Getting too dark to see out here.”

  “I know, I know.” He ran his hand through his hair. “I know. I was hoping to be past this particular thanedom, given everything, but I suppose it’s not going to happen tonight.”

  “A mule is going to trip,” said Brindle accusingly.

  “We should be safe enough,” said Clara. “Bastian’s attempt was considered…ah…in poor taste. They’re not going to take revenge.”

  Istvhan shook his head. “You say that,” he said, “and I believe you, but if manners are the only thing stopping them…well, I’ve seen plenty of men be very rude when it suited them. Rude and stabby.”
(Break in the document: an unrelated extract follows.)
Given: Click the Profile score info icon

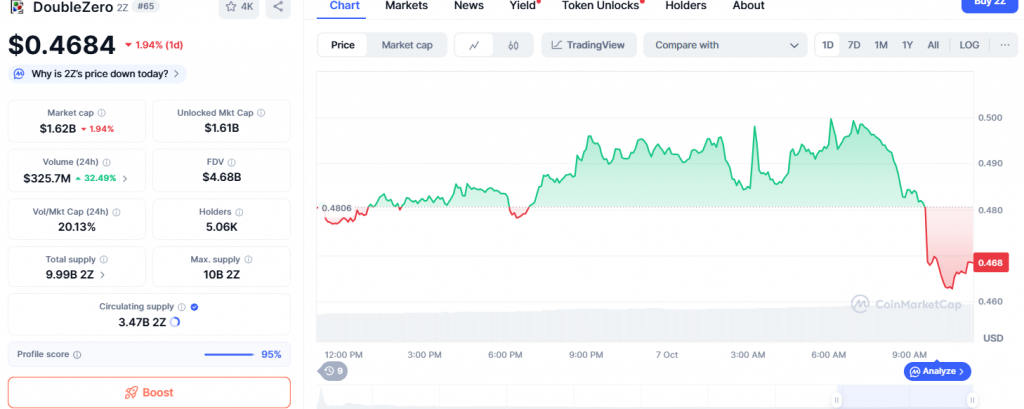Looking at the screenshot, I should click(77, 354).
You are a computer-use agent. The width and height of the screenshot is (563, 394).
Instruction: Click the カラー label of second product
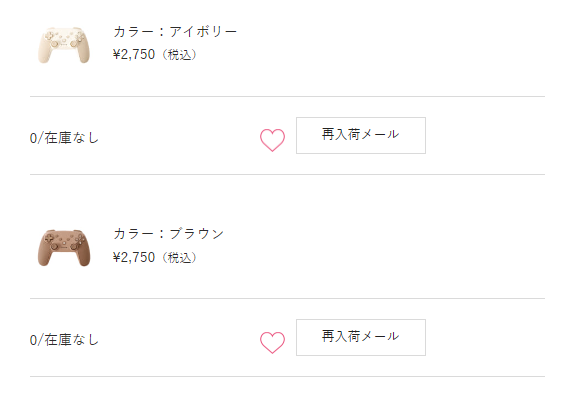(x=134, y=234)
  He stood for a moment, clearly thinking, then turned to Clara. “Do you know how far the next thanedom is?”

  Clara studied the horizon, trying to orient herself. Dark blue was creeping down the sky and black tree trunks rose to meet it. “Five miles,” she said, “give or take.”
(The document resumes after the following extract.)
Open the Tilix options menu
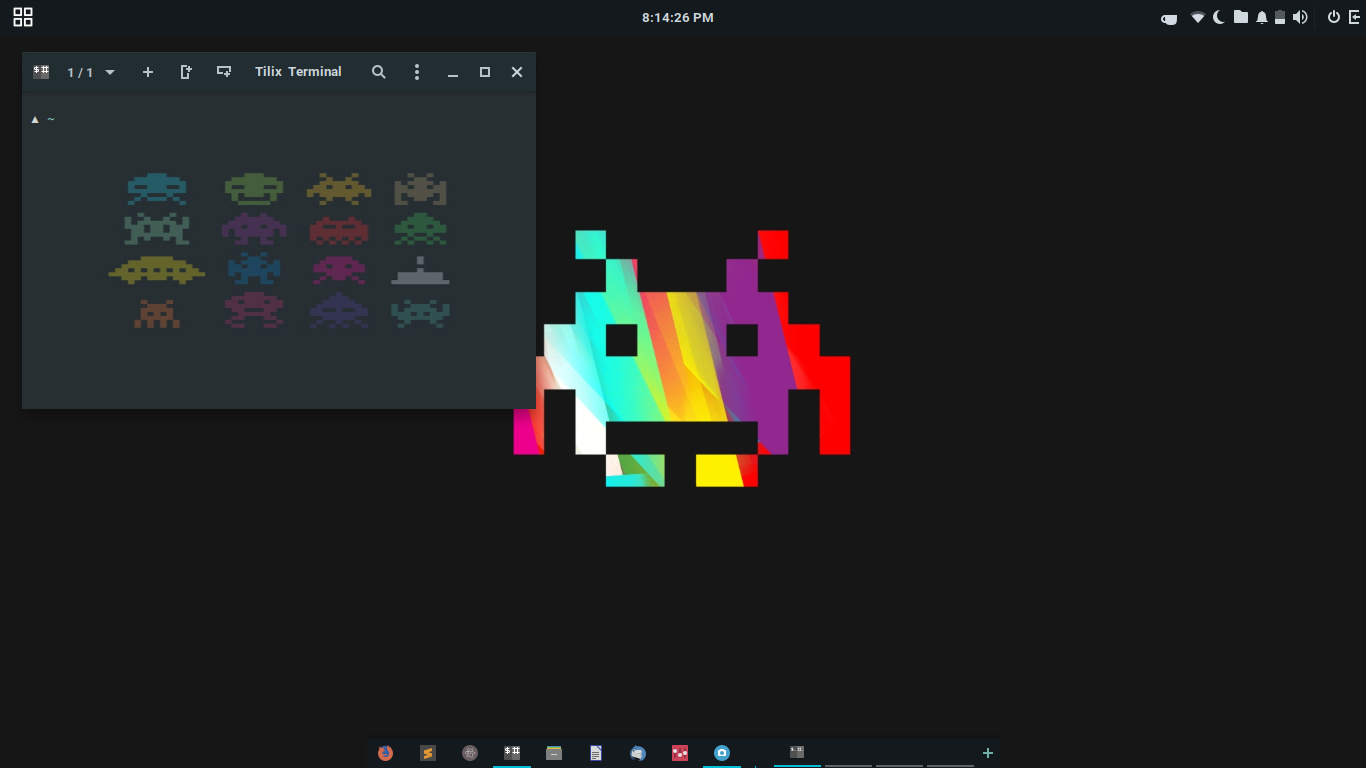 click(417, 71)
  “Too much for a mule in the dark,” said Brindle, who apparently did not feel that respect for the chain of command applied to him.

  “Right,” said Istvhan. “No tents tonight. No fire, either. As far as we’re concerned, this is enemy territory.”

  Clara heard a sigh sweep through the mercenary ranks, but no one argued.

  The field on one side was flat enough that they could simply pull the wagon to the side of the road. Brindle slid off the wagon seat and began unhitching the mules.

  “Don’t get too comfortable, people,” Istvhan called. “We’ll be up at dawn and over the border. Then we can set up camp for a day or two while we talk to the next set of thanes.”

  “Boss,” said Galen. And then, “Come on, you lot, you heard the man. Roll out your blankets. Waybread and jerky tonight, and we’ll have something more substantial tomorrow.”

  Clara leaned against the wagon. She had neither food nor bedroll, and wondered if Istvhan had considered that, or if he simply expected her to fend for herself.

  She need not have worried. The mercenary captain vanished around back of the wagon and then returned, carrying two waxed packages. He handed her one and opened the other himself.